A KISS deployment tool to keep your NixOS fleet (servers & workstations) up to date.
Go to file
Solene Rapenne bf98c6f469 bento: add a new option to update flakes recursively 2022-09-14 21:52:25 +02:00
utils bento: don't restart the upgrading service 2022-09-13 19:46:35 +02:00
.gitignore add gitignore 2022-09-10 00:49:09 +02:00
LICENSE add MIT LICENSE 2022-09-03 23:15:16 +02:00
README.md README: the bento systemd service upgrade isn't an issue anymore but require more tests 2022-09-13 19:47:12 +02:00
bento bento: add a new option to update flakes recursively 2022-09-14 21:52:25 +02:00
config.sh.sample populate_chroot: set of scripts to make bento 2022-09-04 02:29:38 +02:00
flake.lock add flakes 2022-09-10 00:11:42 +02:00
flake.nix bump flake version 2022-09-12 18:11:12 +02:00
fleet.nix run alejandra on nix code 2022-09-05 00:42:02 +02:00

README.md

Bento

A KISS deployment tool to keep your NixOS fleet (servers & workstations) up to date.

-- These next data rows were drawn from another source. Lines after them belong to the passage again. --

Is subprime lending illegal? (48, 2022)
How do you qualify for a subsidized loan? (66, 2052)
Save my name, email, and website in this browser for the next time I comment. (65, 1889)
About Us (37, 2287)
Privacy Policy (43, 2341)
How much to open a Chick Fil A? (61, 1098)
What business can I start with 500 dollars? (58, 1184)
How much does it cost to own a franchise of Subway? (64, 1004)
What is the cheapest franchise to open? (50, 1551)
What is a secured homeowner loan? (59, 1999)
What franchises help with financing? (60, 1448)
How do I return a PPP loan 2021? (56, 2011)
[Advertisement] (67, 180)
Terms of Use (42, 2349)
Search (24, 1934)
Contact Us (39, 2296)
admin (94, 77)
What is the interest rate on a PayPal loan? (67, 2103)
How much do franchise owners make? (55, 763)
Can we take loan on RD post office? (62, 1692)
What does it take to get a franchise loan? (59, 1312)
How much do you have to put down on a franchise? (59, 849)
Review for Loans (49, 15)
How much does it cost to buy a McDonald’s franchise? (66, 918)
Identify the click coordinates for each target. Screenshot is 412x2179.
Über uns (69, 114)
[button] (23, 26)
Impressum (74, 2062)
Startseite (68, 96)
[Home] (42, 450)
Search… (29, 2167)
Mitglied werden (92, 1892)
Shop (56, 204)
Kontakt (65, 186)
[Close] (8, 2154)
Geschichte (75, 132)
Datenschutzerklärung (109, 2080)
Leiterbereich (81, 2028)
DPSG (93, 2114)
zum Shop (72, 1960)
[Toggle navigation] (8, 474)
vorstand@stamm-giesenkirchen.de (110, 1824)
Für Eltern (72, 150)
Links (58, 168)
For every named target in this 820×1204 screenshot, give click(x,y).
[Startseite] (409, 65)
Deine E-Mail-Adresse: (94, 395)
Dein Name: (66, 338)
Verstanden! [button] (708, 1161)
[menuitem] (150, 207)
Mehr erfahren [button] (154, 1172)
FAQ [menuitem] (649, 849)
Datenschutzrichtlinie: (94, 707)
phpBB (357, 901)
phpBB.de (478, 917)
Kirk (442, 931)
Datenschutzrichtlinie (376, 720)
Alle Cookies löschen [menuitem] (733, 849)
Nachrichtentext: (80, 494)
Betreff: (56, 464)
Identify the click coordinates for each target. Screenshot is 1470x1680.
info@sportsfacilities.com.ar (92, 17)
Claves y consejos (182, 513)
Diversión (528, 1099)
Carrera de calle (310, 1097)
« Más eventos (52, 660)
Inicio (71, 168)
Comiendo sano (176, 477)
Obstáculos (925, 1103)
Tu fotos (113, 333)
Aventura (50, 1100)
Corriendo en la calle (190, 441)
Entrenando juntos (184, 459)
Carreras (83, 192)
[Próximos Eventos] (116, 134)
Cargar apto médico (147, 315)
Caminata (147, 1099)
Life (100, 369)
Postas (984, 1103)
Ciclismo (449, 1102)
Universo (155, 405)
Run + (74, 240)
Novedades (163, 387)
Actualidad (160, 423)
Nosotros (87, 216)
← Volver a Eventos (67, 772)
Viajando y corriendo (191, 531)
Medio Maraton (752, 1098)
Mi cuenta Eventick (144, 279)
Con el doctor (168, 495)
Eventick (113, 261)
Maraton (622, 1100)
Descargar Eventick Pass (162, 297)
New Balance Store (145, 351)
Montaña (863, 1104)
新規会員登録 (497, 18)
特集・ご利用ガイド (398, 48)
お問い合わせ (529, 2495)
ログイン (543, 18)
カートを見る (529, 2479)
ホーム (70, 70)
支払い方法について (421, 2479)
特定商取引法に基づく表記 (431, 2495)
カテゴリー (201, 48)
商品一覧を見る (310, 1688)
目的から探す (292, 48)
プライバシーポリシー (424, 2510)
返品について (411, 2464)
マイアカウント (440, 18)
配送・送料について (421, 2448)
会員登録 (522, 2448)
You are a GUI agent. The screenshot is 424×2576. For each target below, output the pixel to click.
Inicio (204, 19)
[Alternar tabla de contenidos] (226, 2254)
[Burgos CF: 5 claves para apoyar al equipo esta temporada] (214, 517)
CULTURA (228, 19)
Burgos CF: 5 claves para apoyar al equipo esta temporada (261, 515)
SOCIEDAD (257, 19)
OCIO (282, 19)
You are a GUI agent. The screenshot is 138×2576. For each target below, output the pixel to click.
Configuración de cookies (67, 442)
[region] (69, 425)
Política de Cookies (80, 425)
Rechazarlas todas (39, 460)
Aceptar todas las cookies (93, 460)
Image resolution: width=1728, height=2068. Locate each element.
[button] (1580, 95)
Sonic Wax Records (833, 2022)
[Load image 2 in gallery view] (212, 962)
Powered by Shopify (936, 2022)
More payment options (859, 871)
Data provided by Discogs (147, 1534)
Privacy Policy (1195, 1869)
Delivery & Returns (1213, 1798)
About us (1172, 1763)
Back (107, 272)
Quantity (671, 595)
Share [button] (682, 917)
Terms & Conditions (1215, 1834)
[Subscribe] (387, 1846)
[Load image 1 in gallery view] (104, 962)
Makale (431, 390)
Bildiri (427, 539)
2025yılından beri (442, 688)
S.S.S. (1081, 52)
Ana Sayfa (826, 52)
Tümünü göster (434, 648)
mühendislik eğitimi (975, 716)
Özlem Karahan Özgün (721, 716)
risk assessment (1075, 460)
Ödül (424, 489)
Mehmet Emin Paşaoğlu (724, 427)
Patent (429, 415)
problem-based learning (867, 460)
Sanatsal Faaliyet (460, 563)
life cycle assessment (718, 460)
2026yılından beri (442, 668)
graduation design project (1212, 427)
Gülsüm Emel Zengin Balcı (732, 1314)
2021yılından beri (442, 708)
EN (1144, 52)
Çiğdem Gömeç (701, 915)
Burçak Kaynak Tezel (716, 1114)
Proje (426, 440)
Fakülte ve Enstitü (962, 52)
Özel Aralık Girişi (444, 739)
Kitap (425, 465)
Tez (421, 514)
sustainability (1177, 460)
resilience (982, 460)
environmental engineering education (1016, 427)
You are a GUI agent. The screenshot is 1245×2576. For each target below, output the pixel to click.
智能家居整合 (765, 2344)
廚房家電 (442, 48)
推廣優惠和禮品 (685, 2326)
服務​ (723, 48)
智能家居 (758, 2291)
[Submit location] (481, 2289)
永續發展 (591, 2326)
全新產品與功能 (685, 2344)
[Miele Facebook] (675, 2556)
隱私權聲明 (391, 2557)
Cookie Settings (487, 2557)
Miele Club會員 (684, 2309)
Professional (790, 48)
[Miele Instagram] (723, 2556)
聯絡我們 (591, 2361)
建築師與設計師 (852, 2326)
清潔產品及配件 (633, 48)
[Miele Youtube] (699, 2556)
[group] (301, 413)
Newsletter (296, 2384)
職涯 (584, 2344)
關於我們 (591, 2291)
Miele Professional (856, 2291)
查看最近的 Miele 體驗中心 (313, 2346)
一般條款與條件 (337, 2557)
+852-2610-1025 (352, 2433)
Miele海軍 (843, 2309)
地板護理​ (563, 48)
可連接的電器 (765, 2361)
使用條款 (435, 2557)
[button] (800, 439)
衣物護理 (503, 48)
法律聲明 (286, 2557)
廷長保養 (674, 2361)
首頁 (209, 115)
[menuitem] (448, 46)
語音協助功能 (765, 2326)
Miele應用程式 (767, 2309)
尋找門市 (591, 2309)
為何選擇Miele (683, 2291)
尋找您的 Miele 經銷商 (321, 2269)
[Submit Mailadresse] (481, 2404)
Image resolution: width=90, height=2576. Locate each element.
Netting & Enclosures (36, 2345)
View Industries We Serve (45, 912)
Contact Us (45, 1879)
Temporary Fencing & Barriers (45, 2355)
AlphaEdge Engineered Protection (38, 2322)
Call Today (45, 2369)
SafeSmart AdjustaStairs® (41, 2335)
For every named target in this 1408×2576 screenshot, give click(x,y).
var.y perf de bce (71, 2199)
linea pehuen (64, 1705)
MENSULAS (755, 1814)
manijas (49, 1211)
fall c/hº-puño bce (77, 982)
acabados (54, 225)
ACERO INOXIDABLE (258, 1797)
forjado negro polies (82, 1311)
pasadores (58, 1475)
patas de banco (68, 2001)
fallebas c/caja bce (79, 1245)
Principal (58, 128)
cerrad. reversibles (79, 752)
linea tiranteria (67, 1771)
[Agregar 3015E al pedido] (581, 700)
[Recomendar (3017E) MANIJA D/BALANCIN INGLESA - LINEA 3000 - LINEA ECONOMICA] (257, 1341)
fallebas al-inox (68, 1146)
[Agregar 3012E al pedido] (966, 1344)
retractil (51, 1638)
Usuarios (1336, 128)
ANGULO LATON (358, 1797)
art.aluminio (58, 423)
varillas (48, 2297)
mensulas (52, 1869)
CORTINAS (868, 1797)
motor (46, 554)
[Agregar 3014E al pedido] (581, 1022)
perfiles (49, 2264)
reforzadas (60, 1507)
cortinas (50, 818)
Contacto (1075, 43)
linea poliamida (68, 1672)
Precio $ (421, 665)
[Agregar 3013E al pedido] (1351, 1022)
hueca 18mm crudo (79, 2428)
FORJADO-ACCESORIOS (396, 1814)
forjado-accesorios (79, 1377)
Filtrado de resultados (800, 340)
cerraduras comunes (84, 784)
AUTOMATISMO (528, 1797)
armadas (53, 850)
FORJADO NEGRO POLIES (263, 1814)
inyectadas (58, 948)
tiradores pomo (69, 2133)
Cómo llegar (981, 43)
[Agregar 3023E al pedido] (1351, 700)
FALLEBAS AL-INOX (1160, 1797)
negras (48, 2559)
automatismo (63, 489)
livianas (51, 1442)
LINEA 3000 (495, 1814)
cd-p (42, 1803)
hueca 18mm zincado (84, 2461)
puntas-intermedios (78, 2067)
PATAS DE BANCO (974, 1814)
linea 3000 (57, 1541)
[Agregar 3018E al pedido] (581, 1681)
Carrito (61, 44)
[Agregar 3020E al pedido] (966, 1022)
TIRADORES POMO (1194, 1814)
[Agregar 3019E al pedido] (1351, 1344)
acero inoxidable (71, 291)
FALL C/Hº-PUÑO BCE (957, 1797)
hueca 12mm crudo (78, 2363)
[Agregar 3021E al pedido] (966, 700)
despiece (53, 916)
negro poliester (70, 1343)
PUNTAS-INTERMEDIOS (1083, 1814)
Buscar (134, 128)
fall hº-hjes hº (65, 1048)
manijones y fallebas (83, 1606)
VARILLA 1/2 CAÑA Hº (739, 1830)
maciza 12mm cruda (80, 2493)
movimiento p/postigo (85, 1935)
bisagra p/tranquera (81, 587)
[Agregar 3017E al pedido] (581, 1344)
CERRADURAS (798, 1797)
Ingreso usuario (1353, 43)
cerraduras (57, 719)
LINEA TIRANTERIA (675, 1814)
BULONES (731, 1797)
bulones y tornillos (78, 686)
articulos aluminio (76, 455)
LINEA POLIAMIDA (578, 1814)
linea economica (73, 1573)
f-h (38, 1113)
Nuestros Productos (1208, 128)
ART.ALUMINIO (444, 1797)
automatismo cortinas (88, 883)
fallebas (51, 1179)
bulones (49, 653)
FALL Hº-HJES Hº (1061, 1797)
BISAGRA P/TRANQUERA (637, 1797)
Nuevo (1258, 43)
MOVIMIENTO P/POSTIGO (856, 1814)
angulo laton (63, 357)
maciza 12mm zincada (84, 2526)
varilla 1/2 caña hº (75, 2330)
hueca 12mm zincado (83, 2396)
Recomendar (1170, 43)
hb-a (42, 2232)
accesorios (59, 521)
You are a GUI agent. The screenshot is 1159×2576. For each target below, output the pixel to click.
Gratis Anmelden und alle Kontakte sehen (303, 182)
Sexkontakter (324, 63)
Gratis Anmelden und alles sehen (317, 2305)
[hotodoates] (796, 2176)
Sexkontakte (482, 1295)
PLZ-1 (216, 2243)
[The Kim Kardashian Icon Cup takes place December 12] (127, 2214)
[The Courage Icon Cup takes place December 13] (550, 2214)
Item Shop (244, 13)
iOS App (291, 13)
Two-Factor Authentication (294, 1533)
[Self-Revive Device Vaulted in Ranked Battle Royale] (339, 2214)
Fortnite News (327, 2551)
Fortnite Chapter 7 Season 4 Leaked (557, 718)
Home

This name was chosen because Bento are good, and comes with the idea of "ready to use". And it doesn't use "nix" in its name.

Use with flakes: nix shell github:rapenne-s/bento

Why?

There is currently no tool to manage a bunch of NixOS systems that could be workstations anywhere in the world, or servers in a datacenter, using flakes or not.

Features

  • secure 🛡️: each client can only access its own configuration files (ssh authentication + sftp chroot)
  • insightful 📒: you can check the remote systems are running the same NixOS built locally with their configuration files, thanks to reproducibility
  • efficient 🏂🏾: configurations can be built on the central management server to serve binary packages if it is used as a substituters by the clients
  • organized 💼: system administrators have all configurations files in one repository to easy management
  • peace of mind 🧘🏿: configurations validity can be verified locally by system administrators
  • smart 💡: secrets (arbitrary files) can (soon) be deployed without storing them in the nix store
  • robustness in mind 🦾: clients just need to connect to a remote ssh, there are many ways to bypass firewalls (corkscrew, VPN, Tor hidden service, I2P, ...)
  • extensible 🧰 🪡: you can change every component, if you prefer using GitHub repositories to fetch configuration files instead of a remote sftp server, you can change it
  • for all NixOS 💻🏭📱: it can be used for remote workstations, smartphones running NixoS, servers in a datacenter

Prerequisites

This setup need a machine to be online most of the time. NixOS systems (clients) will regularly check for updates on this machine over ssh.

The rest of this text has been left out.